● Work required:
Extend the biography of the artist Margaret Noble that follows, beginning with a new sentence after its final one.

Margaret Noble (born 1972) is an American conceptual artist, sound artist, installation artist, teacher and electronic music composer.

Early life and education
The daughter of artist Jill Hosmer, Noble was born in Waco, Texas, and grew up in the City Heights neighborhood of San Diego, moving there in 1982 at the age of 9. Her youth in City Heights has been described as "dependent on welfare, captivated by hip-hop and dance music, among racially diverse neighbors." She earned a BA in philosophy from the University of California at San Diego in 2002, and an MFA in sound art at the School of the Art Institute of Chicago in 2007.

Career
As a house music disc jockey, Noble performed at underground clubs internationally and in Chicago, Illinois, where she spent five years as a DJ. In 2007, she moved to San Diego to teach media production at High Tech High School in Point Loma while continuing her sound art practice.

She collaborated in 2011 with math teacher David Stahnke in the "Illuminated Mathematics" project, winning second place in knowledge building and critical thinking, among twelve educators who represented the U.S. at Microsoft's Global Learning Forum. They went on to win first place in "Knowledge Building and Critical Thinking" category of the Global Forum Educator Awards.

Frakture (2009-10)
Noble's Frakture, a remix of a 1953 vinyl recording of George Orwell's novel Nineteen Eighty-Four, is an "eight-track audio collage of analog synthesizer, acoustic drums, recordings of healthcare protests, contemporary political propaganda, emergency alarms, the New York Stock Exchange, dice rolling" and other sounds. On the recording, Noble reads excerpts from the text of the novel.

Sound art and installations (2012-present)

Noble's installation 44th and Landis opened in 2012 at the Museum of Contemporary Art San Diego. The large-scale multimedia art piece combined Victorian-style paper dolls with 1980s urban influences based on her upbringing in San Diego's City Heights neighborhood, and included a performance by Noble. The show's visual centerpiece was a hanging series of 100 paper dolls, along with paper-doll clothing, objects and architecture. 
In her 2016 interactive piece "What Lies Beneath", she worked in sound sculpture, creating a tall wooden box with instructions next to it to raise the lid, which caused sounds of organ pipes, truck brakes and other dissonance to emit. The person interacting with it controlled the sound with the lid, with a "storm" inside the box.

Her "Head in the Sand" is a wooden box sitting on four legs with a head-sized hole in the top and instructions to visitors to place their heads in the hole and wait. Inside is a chambered light and sound show with soft pastoral sounds, the hole serving as a sanctuary from the art exhibit itself. "Head in the Sand" was included in her 2016 exhibition Resonating Object, an interactive mixture of sound, sculpture and videos, at South Puget Sound Community College in Olympia, Washington. The exhibition also included "I Long to Be Free From Longing" and "Material Shrine for the New Class", featuring dangling objects the visitor could squeeze to activate different sounds. Her 2014 interactive sound installation "I Long to Be Free From Longing" won first place in the 23rd annual Juried Exhibition at the Athenaeum Music & Arts Library in San Diego.

● Raw data:
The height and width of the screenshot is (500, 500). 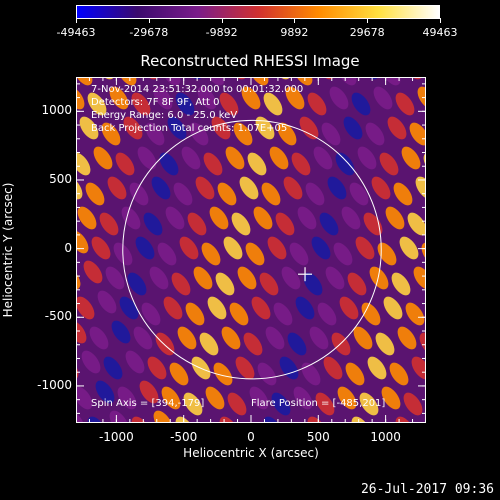 What do you see at coordinates (58, 316) in the screenshot?
I see `y-tick-label: -500` at bounding box center [58, 316].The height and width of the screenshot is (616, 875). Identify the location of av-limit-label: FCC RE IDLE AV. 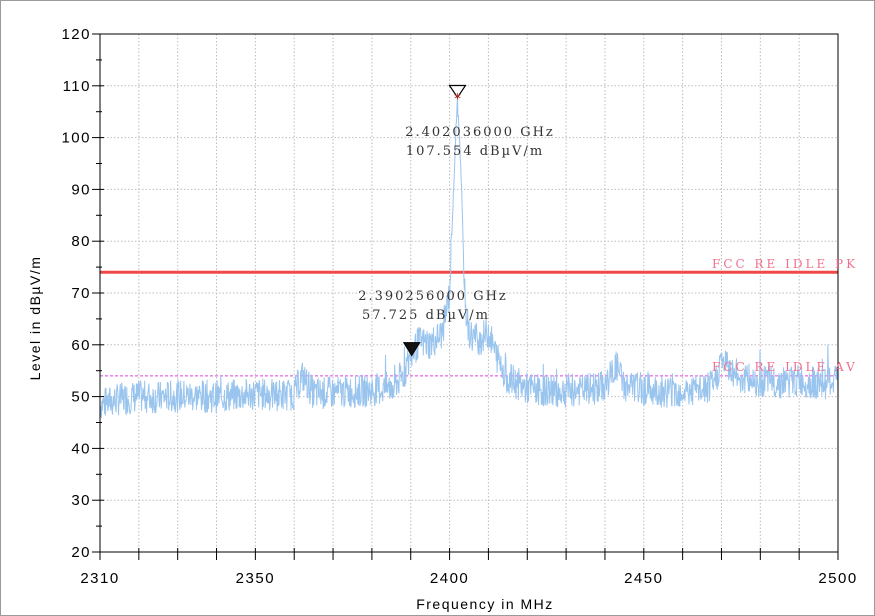
(785, 367).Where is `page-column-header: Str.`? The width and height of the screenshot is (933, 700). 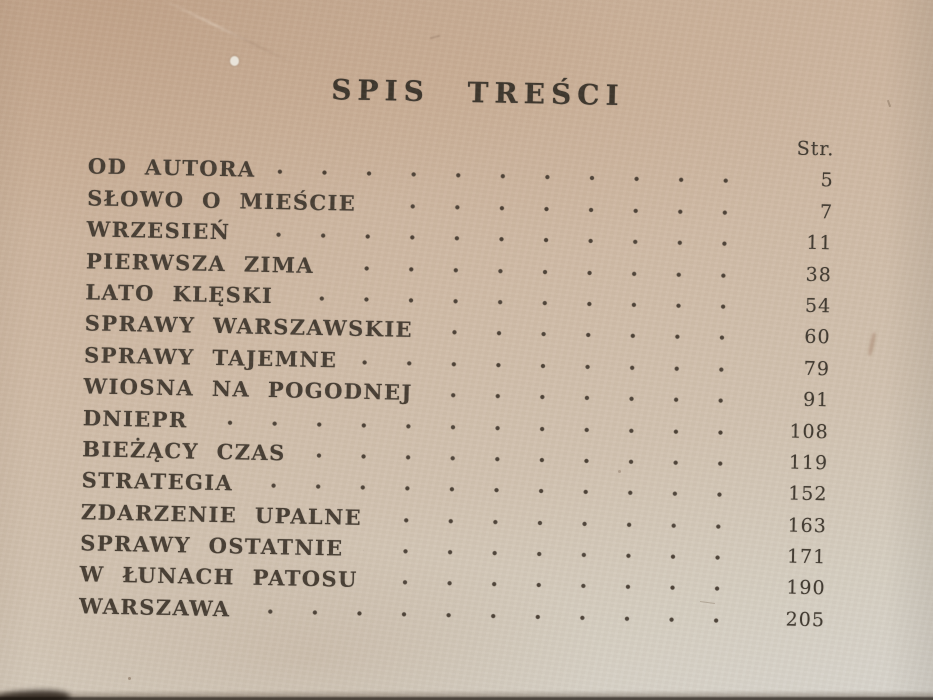
page-column-header: Str. is located at coordinates (816, 149).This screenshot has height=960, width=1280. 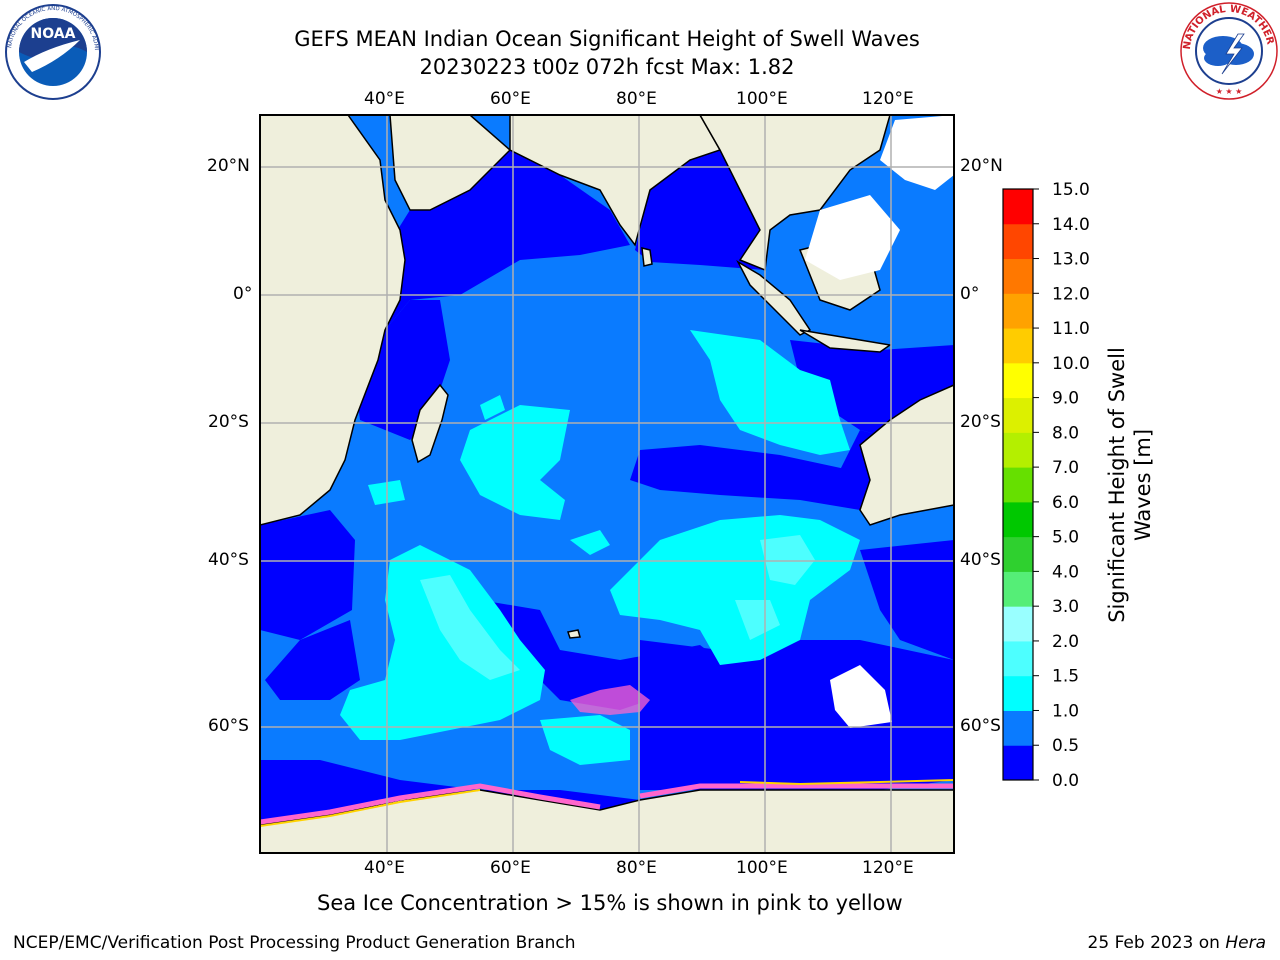 I want to click on lon-label-bottom-100e: 100°E, so click(x=762, y=868). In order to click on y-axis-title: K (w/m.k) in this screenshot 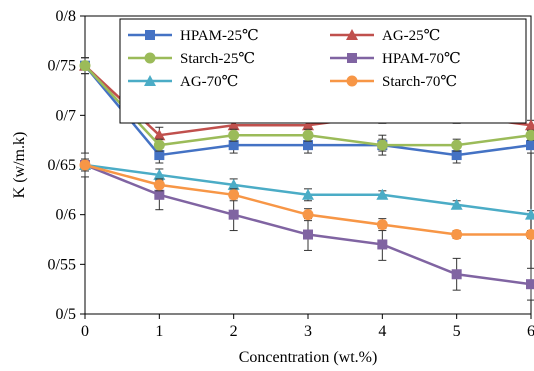, I will do `click(20, 166)`.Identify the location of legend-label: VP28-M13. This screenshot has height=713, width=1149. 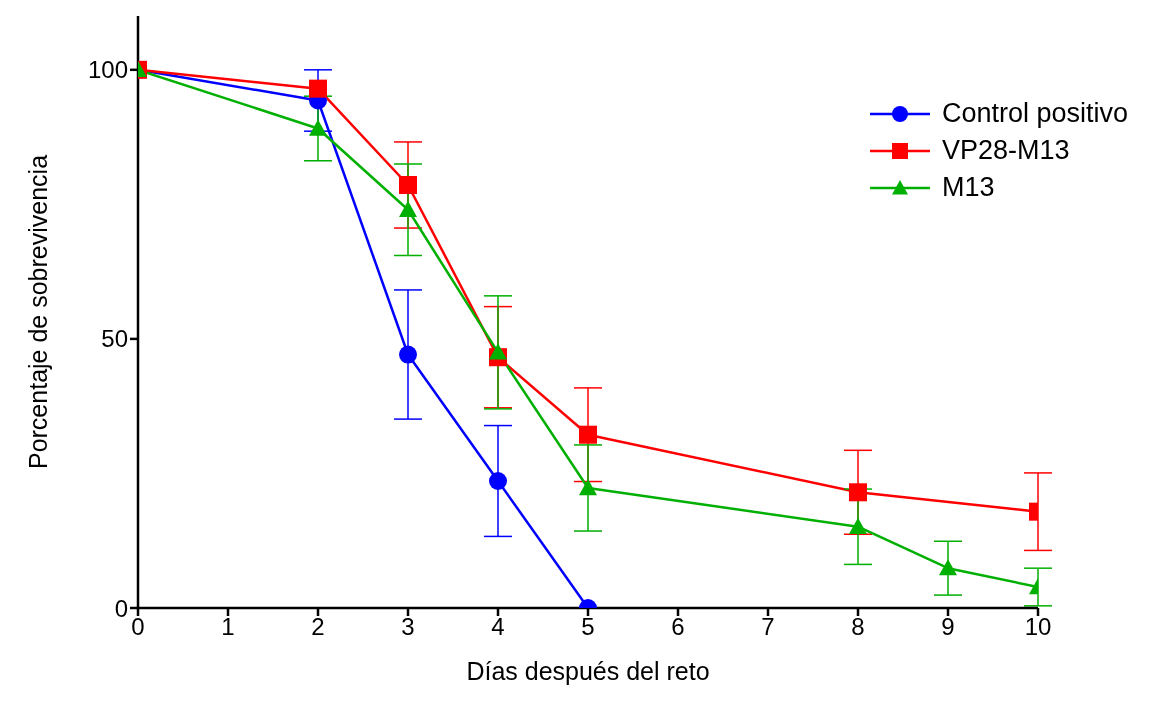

● Task answer:
Noble's 2016 sound art installation Time Strata, a public art commission for the Port of San Diego at the Cesar Chavez Park pier, consisted of three sound sculptures made of materials including vintage buoys, hunks of bamboo, bells, stainless steel and harp strings, along with sounds of creatures like snapping shrimp in the water under the pier. Microphones placed around the pier fed the sound into a mixer and then into four digital consoles where participants could sample and alter the sounds.

For The Collector, Noble worked with puppeteers Animal Cracker Conspiracy and visual directors Bridget Rountree and Iain Gunn, creating a multi-layered soundscape that used animated video, live video projection and puppetry to tell a story of a debt collector. Righteous Exploits, a 2013 experimental performance created with Justin Hudnall, used a combination of live audio and video multimedia and performance art.

Her 2018 installations of Resonating Objects included "lawn sprinklers sitting on grass-covered pedestals, playing their percussive, shimmering, water-spraying sounds", entitled "I Have Arrived", which explores the use of expendable resources on lawns, or status symbols.

Two other pieces are "Scaled Discords, 2015", with spinning tops representing "power structures, resource allocation and racial inequality in America", and "A Shit Pile of Lights and Sounds for Your Pleasure" consisting of "mash-up of Lite Brite, a Ouija board, and an early Akai sampler".

Critical reception 
Noble's art has been presented on PBS and reviewed favorably in Art Ltd. Magazine, The San Diego Union-Tribune, and San Francisco Weekly.  Thomas Larson of the San Diego Reader wrote that "enlarging the sensorium of art with sound begins with disorder," but while visual art may be viewed with "one or one hundred other hushed-up viewers," sound art is more like "a Fourth-of-July picnic, Charles-Ives polyphony, a resolute disequilibrium".
Reviewing her exhibit titled, "Now Is Not A Good Time", Rebecca Romani of The Buzz wrote in 2018 of its "intriguing mix" of sewing and tatting materials and rattlesnake tails powered by tiny batteries. Romani commented, "It's tempting to read a cautionary tale of watching too much Little House On The Prairie and the nostalgia that lead us to these current times."

Reviewer Michael James Rocha said in 2016, "Artist Margaret Noble isn't afraid to push the boundaries of what's art."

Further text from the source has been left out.